▶ _Your goal_: Reproduce the data below exactly as written. Pictures do not belong in the copy.

START Entries provided

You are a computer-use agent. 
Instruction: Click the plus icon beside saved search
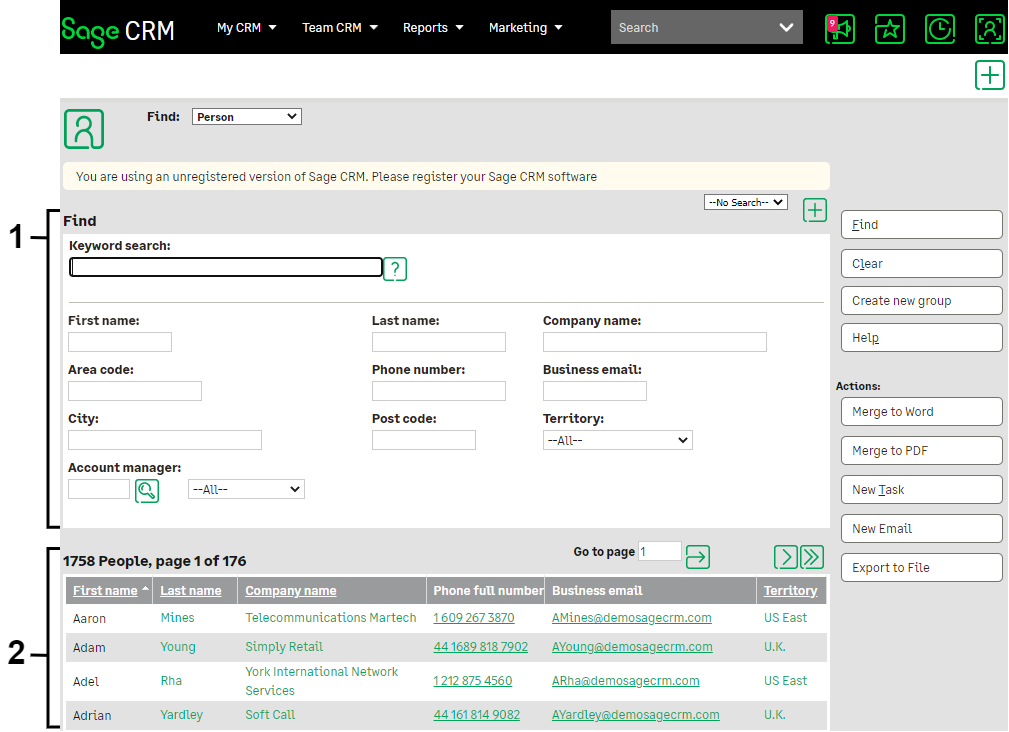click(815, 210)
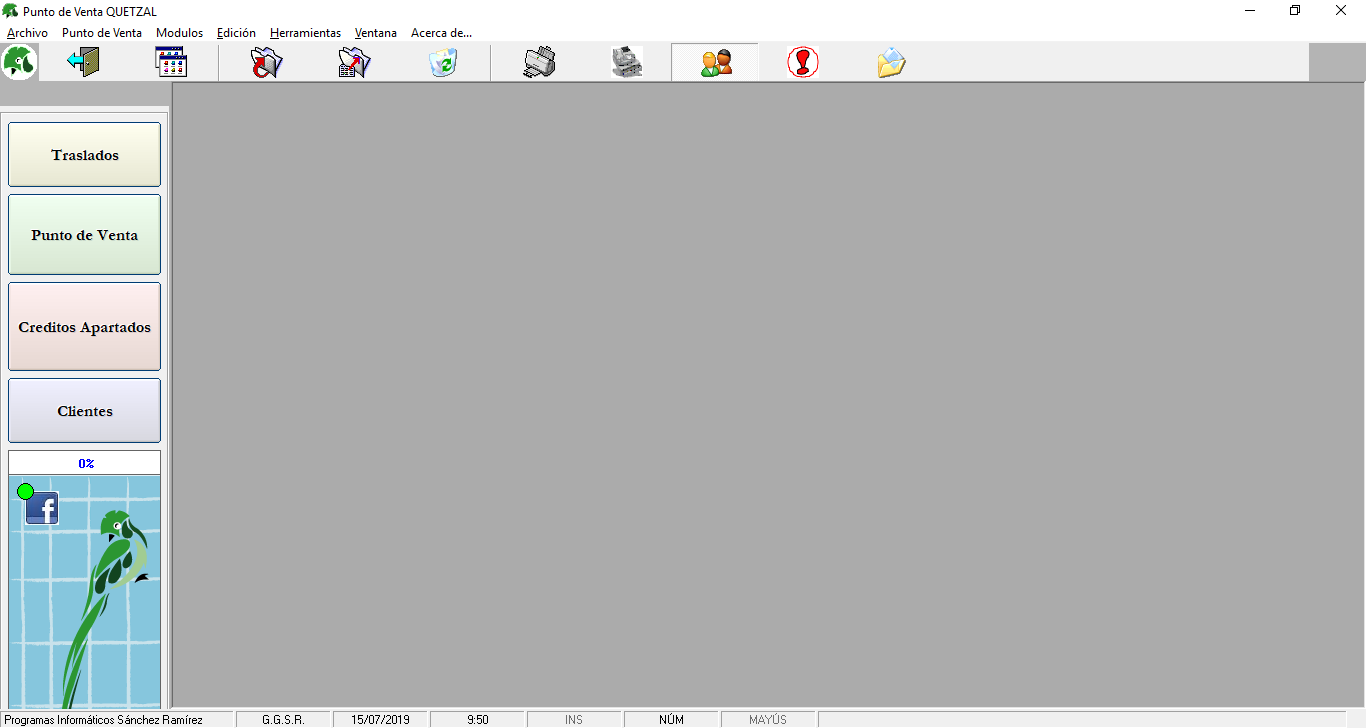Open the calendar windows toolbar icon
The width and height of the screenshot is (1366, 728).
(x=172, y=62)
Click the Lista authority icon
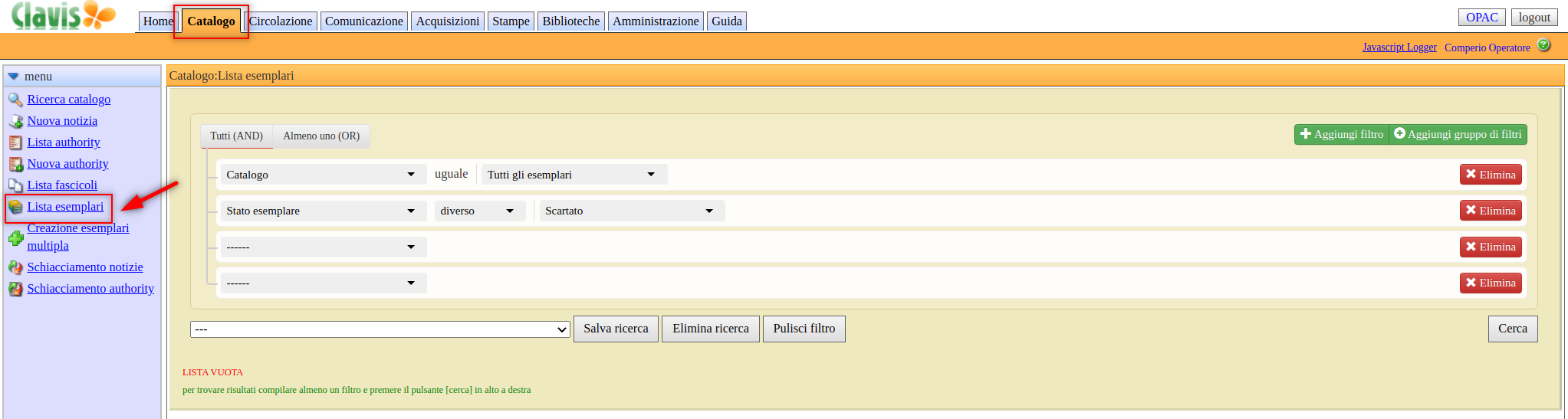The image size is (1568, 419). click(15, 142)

END Entries provided

▶ _Written response_:
You are a computer-use agent. 
Instruction: Click the plus icon beside saved search
click(815, 210)
Open the calendar windows toolbar icon
The width and height of the screenshot is (1366, 728).
(x=172, y=62)
Click the Lista authority icon
The image size is (1568, 419). click(15, 142)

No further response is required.